Zaak C-176/09: Arrest van het Hof (Derde kamer) van 12 mei 2011 - Groothertogdom Luxemburg/Europees Parlement, Raad van de Europese Unie (Beroep tot nietigverklaring - Richtlijn 2009/12/EG - Luchthavengelden - Werkingssfeer - Luchthavens die jaarlijks meer dan 5 miljoen passagiersbewegingen tellen en luchthavens met meeste passagiersbewegingen per jaar in elke lidstaat - Geldigheid - Gelijkheidsbeginsel, evenredigheidsbeginsel en subsidiariteitsbeginsel)
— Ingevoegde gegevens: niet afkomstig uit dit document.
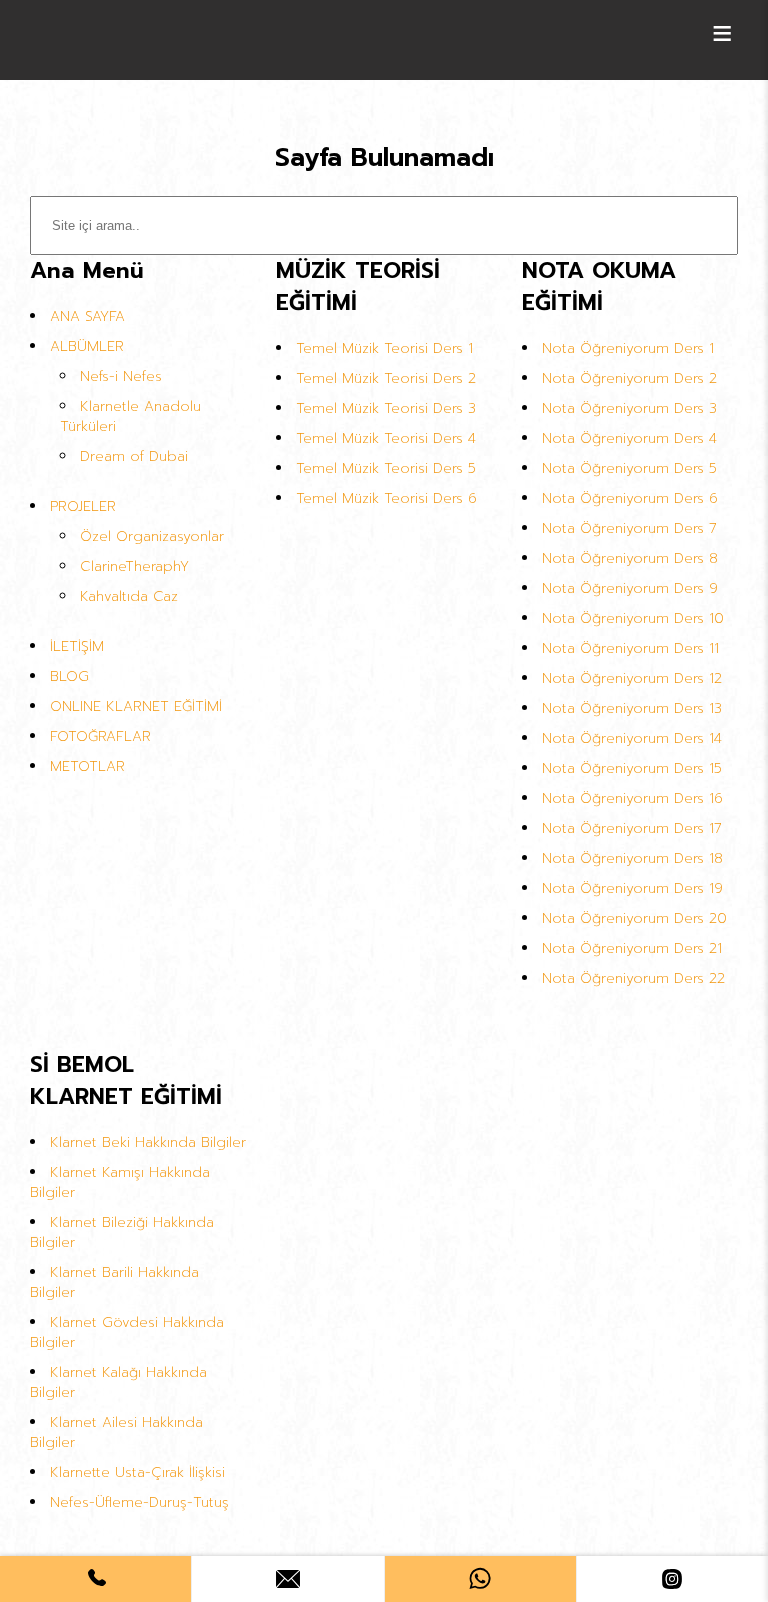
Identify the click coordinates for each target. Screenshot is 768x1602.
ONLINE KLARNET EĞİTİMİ (136, 706)
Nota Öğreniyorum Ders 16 (632, 798)
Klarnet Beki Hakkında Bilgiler (148, 1142)
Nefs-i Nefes (121, 376)
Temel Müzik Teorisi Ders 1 (384, 348)
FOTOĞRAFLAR (100, 736)
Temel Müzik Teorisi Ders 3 (386, 408)
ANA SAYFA (87, 316)
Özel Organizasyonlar (152, 536)
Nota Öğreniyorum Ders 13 (632, 708)
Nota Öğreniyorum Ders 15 (632, 768)
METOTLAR (87, 766)
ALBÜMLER (87, 346)
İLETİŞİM (77, 646)
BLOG (69, 676)
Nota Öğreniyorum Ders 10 (633, 618)
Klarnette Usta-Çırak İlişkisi (137, 1472)
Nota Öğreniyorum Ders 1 (628, 348)
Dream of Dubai (134, 456)
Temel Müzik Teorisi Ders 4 (386, 438)
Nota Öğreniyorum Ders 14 (632, 738)
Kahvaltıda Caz (129, 596)
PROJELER (83, 506)
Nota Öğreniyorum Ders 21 (632, 948)
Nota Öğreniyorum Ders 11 (630, 648)
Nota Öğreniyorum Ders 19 (632, 888)
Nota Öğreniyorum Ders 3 (629, 408)
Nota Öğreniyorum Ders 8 (630, 558)
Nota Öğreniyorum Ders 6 (630, 498)
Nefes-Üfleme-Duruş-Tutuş (139, 1502)
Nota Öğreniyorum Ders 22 (633, 978)
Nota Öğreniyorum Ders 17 (632, 828)
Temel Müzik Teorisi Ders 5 (386, 468)
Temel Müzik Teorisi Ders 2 (386, 378)
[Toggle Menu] (722, 33)
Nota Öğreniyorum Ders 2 (629, 378)
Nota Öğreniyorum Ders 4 (629, 438)
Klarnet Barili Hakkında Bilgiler (114, 1282)
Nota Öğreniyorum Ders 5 (629, 468)
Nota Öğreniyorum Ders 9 (630, 588)
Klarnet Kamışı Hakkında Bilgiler (120, 1182)
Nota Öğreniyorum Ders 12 (632, 678)
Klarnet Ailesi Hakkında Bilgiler (116, 1432)
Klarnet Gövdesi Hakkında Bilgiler (127, 1332)
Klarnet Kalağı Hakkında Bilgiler (118, 1382)
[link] (95, 1579)
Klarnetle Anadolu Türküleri (130, 416)
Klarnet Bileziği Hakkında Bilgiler (122, 1232)
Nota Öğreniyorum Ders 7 (629, 528)
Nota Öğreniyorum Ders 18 (632, 858)
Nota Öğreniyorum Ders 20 (634, 918)
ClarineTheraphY (134, 566)
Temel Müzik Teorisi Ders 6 (386, 498)
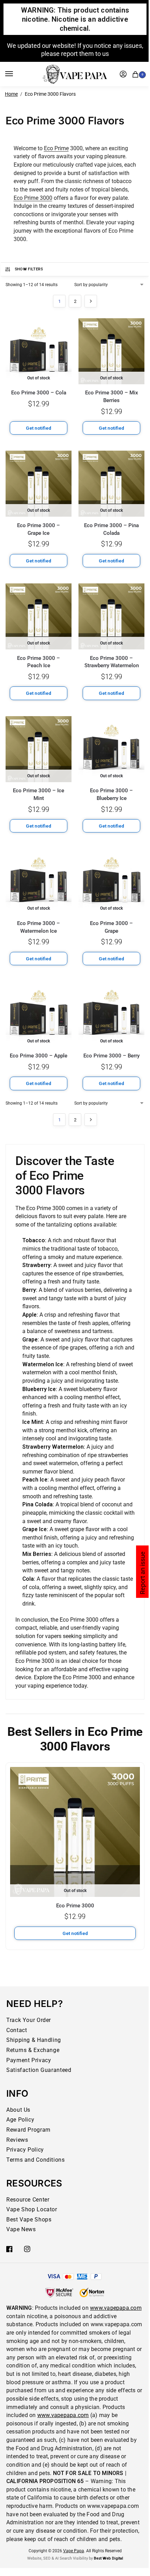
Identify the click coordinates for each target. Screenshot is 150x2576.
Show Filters (29, 269)
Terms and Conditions (35, 2159)
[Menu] (15, 74)
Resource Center (27, 2199)
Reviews (17, 2140)
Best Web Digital (108, 2558)
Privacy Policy (25, 2149)
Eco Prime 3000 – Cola (38, 393)
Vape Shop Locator (31, 2209)
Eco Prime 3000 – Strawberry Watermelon (111, 662)
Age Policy (20, 2119)
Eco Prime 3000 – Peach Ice (38, 662)
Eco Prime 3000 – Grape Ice (38, 529)
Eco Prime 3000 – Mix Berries (111, 396)
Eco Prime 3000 (33, 198)
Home (11, 94)
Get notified (38, 428)
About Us (18, 2109)
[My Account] (123, 74)
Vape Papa (73, 2550)
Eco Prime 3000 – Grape (111, 927)
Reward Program (28, 2129)
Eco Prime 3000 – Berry (111, 1056)
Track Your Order (28, 2020)
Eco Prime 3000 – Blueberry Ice (111, 794)
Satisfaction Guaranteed (39, 2070)
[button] (137, 73)
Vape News (21, 2229)
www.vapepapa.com (116, 2308)
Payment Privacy (28, 2060)
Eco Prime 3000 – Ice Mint (38, 794)
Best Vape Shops (28, 2219)
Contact (16, 2030)
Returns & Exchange (32, 2050)
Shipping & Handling (33, 2040)
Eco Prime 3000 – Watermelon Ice (38, 927)
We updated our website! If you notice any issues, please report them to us (75, 49)
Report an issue (142, 1572)
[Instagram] (27, 2249)
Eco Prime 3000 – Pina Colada (111, 529)
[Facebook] (9, 2249)
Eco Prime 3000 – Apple (38, 1056)
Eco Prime (56, 148)
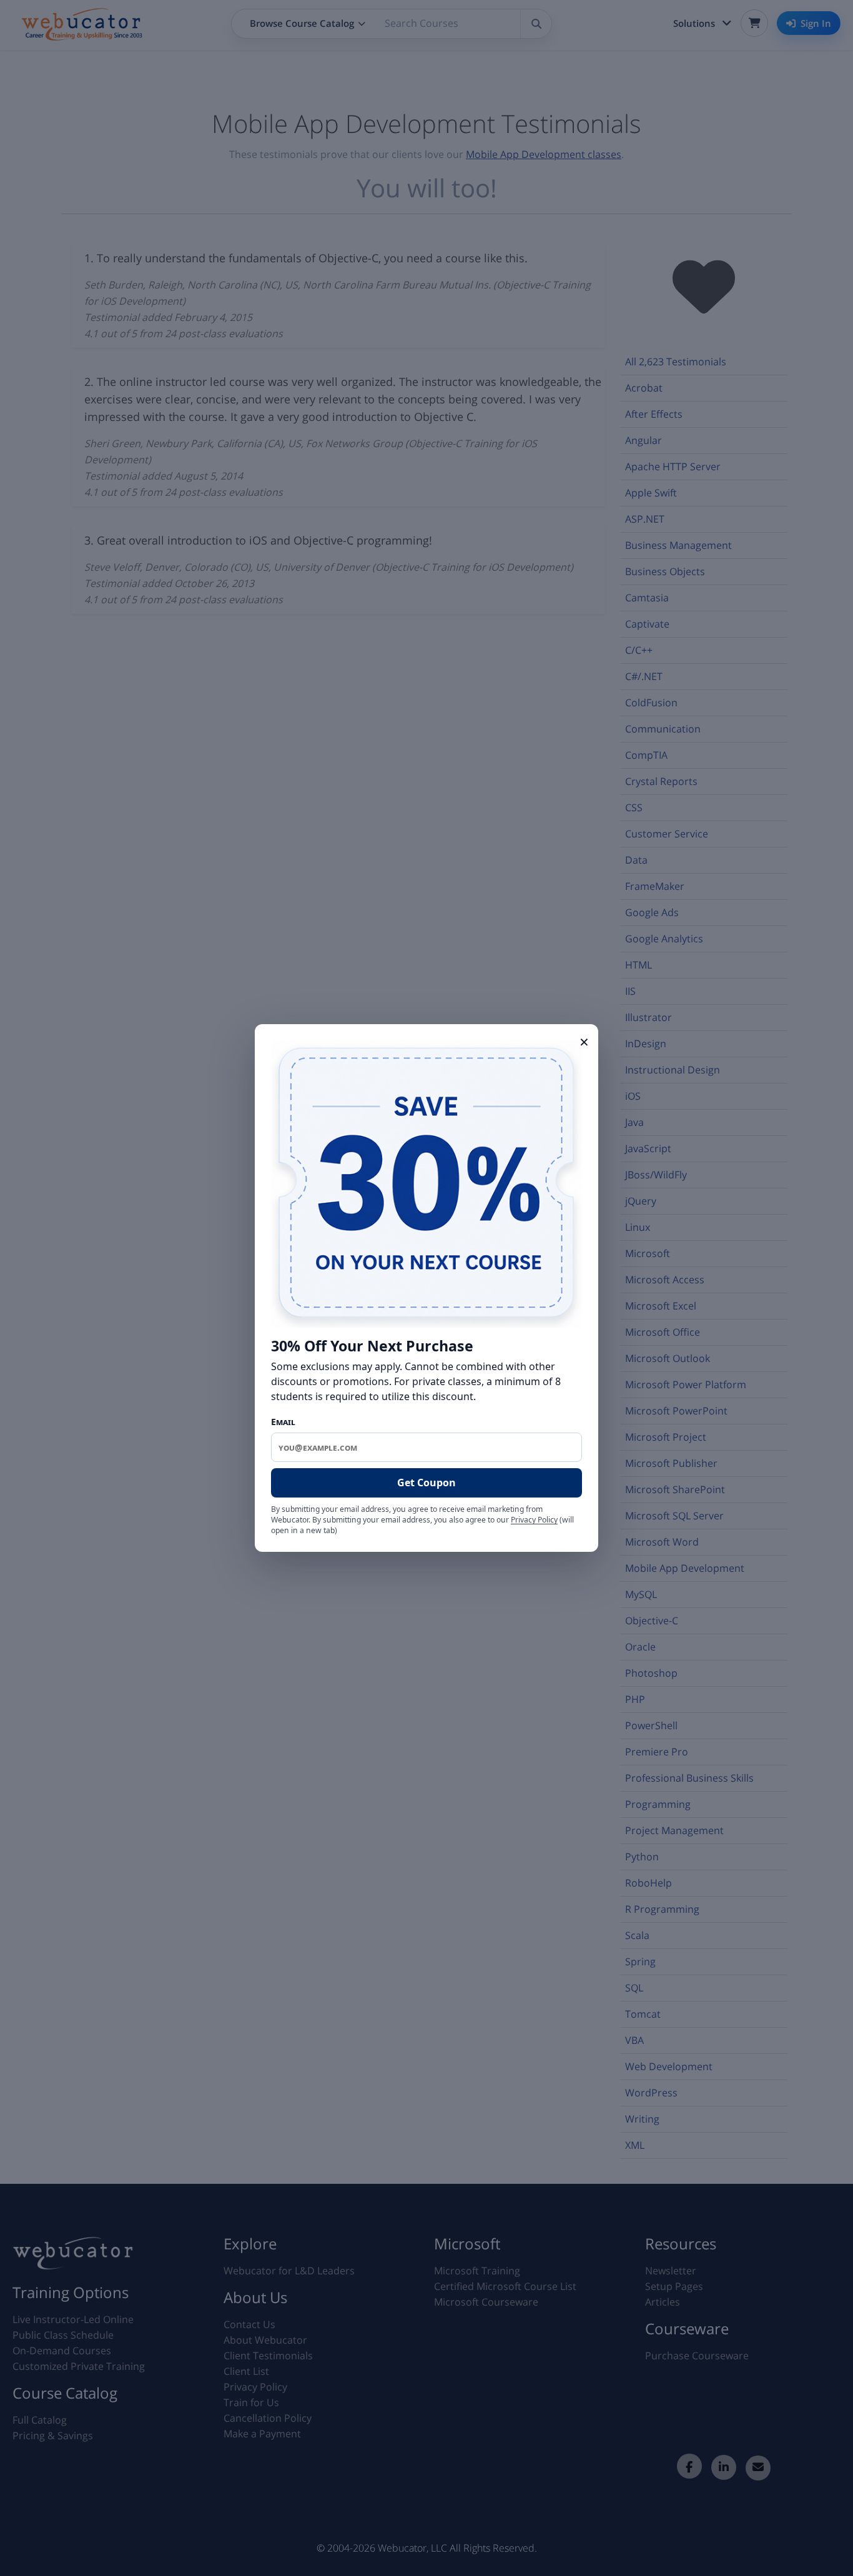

Zaak C-176/09: Arrest van het Hof (Derde kamer) van 12 mei 2011 - Groothertogdom Luxemburg/Europees Parlement, Raad van de Europese Unie (Beroep tot nietigverklaring - Richtlijn 2009/12/EG - Luchthavengelden - Werkingssfeer - Luchthavens die jaarlijks meer dan 5 miljoen passagiersbewegingen tellen en luchthavens met meeste passagiersbewegingen per jaar in elke lidstaat - Geldigheid - Gelijkheidsbeginsel, evenredigheidsbeginsel en subsidiariteitsbeginsel)
Arrest van het Hof (Derde kamer) van 12 mei 2011 - Groothertogdom Luxemburg/Europees Parlement, Raad van de Europese Unie
(Zaak C-176/09) [1]
Partijen
Verzoekende partij: Groothertogdom Luxemburg (vertegenwoordigers: C. Schiltz, gemachtigde, en P. Kinsch, advocaat)
Interveniënte aan de zijde van verzoekende partij: Slowaakse Republiek (vertegenwoordiger: B. Ricziová, gemachtigde)
Verwerende partij: Europees Parlement (vertegenwoordigers: A. Troupiotis en A. Neergaard, gemachtigden), Raad van de Europese Unie (vertegenwoordigers: E. Karlsson en M. Moore, gemachtigden)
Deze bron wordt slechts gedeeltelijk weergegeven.